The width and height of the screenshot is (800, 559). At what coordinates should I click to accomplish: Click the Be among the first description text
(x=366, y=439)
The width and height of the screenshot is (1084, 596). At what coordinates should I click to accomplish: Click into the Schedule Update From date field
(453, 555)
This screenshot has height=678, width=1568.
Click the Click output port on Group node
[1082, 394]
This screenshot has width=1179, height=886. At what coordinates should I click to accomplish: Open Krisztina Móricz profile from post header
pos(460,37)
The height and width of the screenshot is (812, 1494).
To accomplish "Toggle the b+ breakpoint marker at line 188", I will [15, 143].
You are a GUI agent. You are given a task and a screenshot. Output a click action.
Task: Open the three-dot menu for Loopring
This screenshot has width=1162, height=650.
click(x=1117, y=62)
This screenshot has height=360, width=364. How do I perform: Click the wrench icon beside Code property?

Try it:
What you give back should match the entries above exactly.

Answer space:
The width and height of the screenshot is (800, 559). At what coordinates should I click to accomplish: Click the Be among the first description text
(x=366, y=439)
The width and height of the screenshot is (1084, 596). At what coordinates should I click to accomplish: Click into the Schedule Update From date field
(453, 555)
This screenshot has height=678, width=1568.
Click the Click output port on Group node
[1082, 394]
This screenshot has width=1179, height=886. At what coordinates should I click to accomplish: Open Krisztina Móricz profile from post header
pos(460,37)
The height and width of the screenshot is (812, 1494).
To accomplish "Toggle the b+ breakpoint marker at line 188", I will [15, 143].
You are a GUI agent. You are given a task and a screenshot. Output a click action.
Task: Open the three-dot menu for Loopring
This screenshot has width=1162, height=650.
click(x=1117, y=62)
This screenshot has height=360, width=364. How do I perform: Click the wrench icon beside Code property?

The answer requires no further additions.